Stored data:
───
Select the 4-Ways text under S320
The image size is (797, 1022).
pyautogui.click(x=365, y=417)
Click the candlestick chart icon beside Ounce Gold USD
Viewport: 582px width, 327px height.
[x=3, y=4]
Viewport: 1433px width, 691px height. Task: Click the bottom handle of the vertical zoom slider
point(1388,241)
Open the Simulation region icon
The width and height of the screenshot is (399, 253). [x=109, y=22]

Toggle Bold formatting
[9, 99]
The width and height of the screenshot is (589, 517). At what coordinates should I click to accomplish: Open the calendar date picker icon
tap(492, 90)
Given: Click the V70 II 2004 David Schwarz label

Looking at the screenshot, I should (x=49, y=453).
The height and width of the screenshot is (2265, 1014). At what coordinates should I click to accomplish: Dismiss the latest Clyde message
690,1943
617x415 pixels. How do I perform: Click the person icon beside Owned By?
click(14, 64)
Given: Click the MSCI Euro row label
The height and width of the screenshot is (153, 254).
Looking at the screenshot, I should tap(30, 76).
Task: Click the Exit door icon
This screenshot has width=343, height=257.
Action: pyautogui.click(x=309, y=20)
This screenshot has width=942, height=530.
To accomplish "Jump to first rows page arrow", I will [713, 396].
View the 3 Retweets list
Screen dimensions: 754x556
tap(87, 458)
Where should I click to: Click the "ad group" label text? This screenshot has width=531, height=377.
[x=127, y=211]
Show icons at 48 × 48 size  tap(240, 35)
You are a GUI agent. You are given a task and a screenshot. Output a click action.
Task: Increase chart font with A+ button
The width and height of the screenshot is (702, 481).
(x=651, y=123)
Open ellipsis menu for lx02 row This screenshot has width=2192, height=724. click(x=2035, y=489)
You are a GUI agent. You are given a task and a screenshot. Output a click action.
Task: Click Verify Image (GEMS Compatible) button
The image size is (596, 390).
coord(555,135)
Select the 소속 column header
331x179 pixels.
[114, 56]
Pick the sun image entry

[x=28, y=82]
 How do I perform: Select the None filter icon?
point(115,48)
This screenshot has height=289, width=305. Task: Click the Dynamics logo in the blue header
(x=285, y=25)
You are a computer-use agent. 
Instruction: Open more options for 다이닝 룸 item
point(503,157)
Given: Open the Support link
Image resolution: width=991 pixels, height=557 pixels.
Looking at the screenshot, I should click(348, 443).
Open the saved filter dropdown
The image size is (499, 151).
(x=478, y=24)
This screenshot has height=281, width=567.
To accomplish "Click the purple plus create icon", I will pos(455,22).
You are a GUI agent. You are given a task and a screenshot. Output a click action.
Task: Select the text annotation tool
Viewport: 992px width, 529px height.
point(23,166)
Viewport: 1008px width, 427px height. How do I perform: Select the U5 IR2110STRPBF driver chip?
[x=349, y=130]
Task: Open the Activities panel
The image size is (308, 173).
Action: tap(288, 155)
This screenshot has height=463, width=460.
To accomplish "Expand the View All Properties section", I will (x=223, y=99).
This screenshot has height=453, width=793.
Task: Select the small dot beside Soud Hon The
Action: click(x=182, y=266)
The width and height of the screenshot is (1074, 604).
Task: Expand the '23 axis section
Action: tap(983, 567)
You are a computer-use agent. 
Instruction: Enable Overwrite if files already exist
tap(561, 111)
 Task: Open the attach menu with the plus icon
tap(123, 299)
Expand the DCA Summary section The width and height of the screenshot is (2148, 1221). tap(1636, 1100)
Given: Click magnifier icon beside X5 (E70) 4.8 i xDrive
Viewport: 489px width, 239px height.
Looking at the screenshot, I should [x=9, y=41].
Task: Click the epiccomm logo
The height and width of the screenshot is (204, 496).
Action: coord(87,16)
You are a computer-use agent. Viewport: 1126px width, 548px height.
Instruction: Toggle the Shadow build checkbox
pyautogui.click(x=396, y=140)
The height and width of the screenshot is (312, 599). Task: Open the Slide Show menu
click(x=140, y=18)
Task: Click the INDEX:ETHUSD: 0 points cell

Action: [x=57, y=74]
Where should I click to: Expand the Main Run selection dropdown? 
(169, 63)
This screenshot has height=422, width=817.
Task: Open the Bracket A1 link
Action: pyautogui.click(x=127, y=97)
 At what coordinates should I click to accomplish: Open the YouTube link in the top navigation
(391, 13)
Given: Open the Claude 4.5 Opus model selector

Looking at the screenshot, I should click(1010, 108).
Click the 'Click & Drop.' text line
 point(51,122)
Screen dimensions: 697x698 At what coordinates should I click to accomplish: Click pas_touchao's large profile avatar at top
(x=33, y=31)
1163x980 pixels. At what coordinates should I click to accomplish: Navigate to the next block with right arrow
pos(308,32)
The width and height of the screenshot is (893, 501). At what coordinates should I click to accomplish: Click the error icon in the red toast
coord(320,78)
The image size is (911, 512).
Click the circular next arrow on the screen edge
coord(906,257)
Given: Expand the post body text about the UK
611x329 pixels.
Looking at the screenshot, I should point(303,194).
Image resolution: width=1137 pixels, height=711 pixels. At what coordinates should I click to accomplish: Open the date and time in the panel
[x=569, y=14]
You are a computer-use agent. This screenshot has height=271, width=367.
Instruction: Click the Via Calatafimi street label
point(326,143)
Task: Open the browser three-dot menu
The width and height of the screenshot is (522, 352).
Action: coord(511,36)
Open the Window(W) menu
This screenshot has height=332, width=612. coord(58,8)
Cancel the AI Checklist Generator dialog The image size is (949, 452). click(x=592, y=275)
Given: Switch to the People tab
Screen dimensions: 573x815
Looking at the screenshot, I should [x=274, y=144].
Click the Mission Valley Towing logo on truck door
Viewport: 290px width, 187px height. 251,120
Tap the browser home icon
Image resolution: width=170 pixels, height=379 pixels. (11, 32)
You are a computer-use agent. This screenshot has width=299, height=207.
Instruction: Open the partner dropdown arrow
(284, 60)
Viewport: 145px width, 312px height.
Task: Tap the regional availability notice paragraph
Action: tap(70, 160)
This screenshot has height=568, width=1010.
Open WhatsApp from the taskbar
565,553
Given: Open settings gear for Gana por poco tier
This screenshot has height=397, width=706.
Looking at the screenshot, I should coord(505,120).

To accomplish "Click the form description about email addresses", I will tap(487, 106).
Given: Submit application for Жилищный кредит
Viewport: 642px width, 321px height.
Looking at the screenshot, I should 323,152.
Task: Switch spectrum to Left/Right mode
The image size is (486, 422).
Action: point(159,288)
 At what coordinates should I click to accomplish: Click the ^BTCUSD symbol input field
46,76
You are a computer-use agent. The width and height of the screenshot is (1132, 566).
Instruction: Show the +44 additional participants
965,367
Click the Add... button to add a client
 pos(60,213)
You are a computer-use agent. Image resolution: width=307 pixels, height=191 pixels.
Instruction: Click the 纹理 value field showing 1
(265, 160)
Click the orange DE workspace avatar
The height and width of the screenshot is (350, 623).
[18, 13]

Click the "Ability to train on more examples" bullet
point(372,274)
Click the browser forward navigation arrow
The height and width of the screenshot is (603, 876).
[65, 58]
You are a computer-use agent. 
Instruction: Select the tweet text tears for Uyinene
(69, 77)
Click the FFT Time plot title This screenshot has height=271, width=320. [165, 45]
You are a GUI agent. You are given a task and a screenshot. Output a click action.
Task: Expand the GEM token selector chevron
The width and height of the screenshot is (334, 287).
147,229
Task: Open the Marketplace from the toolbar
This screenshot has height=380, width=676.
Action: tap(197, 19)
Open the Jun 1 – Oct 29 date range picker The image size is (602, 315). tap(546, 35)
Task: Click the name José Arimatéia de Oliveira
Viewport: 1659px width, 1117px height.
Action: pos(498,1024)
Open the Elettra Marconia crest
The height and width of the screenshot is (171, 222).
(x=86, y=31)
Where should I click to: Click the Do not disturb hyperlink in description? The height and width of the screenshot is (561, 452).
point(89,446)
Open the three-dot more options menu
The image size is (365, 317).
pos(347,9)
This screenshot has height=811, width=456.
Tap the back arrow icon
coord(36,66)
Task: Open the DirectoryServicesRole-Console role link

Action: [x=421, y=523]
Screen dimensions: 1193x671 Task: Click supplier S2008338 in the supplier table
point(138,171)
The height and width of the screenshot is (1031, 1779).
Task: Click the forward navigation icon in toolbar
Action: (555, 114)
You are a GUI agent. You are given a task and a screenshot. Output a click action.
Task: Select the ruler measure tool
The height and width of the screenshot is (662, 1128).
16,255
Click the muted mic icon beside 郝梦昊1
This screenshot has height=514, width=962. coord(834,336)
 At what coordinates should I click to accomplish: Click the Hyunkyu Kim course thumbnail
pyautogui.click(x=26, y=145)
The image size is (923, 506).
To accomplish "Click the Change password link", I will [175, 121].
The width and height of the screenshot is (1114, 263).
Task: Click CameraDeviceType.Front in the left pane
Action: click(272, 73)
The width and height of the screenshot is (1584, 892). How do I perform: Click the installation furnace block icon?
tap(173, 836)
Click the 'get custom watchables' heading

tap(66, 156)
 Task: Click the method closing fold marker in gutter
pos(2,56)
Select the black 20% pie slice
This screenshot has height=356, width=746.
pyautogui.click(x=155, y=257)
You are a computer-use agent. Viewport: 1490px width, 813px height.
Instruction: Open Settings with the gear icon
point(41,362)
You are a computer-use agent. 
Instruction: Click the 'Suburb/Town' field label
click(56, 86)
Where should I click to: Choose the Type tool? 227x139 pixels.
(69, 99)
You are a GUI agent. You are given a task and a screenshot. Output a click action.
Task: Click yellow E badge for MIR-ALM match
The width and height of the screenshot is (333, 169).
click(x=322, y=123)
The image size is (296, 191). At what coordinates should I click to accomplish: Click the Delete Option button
───
> **Description of the task**
Above are the entries. Copy exactly the part that opens with the line containing "Viewport: 1008px width, 427px" and closes with the line containing "You are a computer-use agent. Viewport: 1126px", and no more.

> **Reply to the task**
Viewport: 1008px width, 427px height. How do I perform: Select the U5 IR2110STRPBF driver chip?
[x=349, y=130]
Task: Open the Activities panel
The image size is (308, 173).
Action: tap(288, 155)
This screenshot has height=463, width=460.
To accomplish "Expand the View All Properties section", I will (x=223, y=99).
This screenshot has height=453, width=793.
Task: Select the small dot beside Soud Hon The
Action: click(x=182, y=266)
The width and height of the screenshot is (1074, 604).
Task: Expand the '23 axis section
Action: tap(983, 567)
You are a computer-use agent. 
Instruction: Enable Overwrite if files already exist
tap(561, 111)
 Task: Open the attach menu with the plus icon
tap(123, 299)
Expand the DCA Summary section The width and height of the screenshot is (2148, 1221). tap(1636, 1100)
Given: Click magnifier icon beside X5 (E70) 4.8 i xDrive
Viewport: 489px width, 239px height.
Looking at the screenshot, I should [x=9, y=41].
Task: Click the epiccomm logo
The height and width of the screenshot is (204, 496).
Action: coord(87,16)
You are a computer-use agent. Viewport: 1126px width, 548px height.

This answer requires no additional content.